Aim
Reproduce each line of the items below word for word, leaving out the pictures.

Dataset entries
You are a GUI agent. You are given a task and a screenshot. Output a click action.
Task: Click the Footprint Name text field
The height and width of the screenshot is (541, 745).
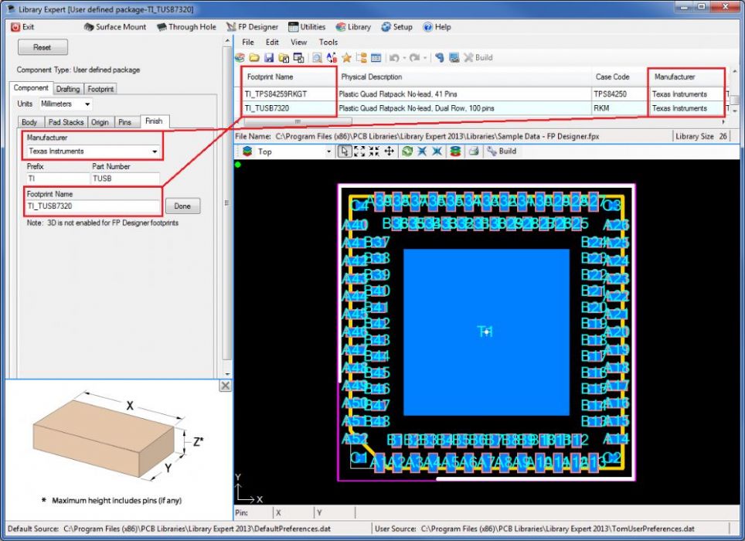point(92,206)
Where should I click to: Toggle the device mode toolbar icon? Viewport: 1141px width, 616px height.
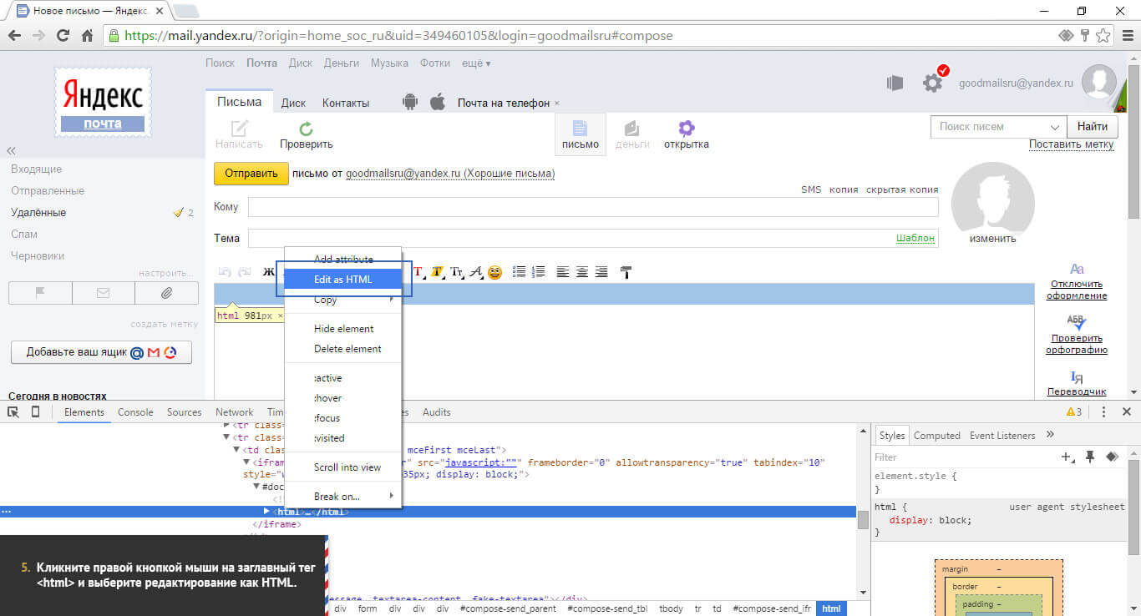[35, 412]
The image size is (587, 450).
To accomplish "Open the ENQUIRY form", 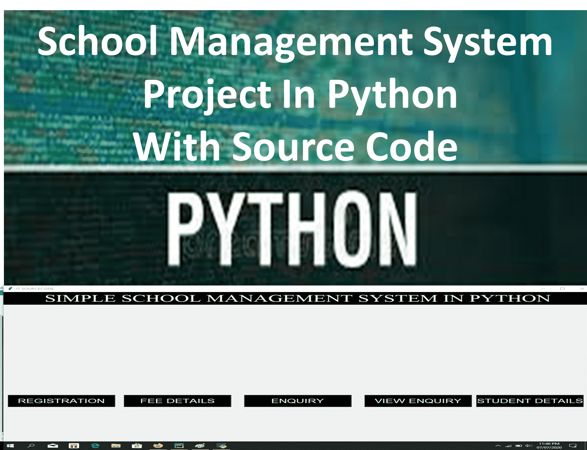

Result of this task
You are a GUI agent. You are given a task and a screenshot. Output a click action.
Task: Click the Footprint Name text field
The height and width of the screenshot is (541, 745).
point(92,206)
Where should I click to: Toggle the device mode toolbar icon? Viewport: 1141px width, 616px height.
[35, 412]
The image size is (587, 450).
To accomplish "Open the ENQUIRY form", 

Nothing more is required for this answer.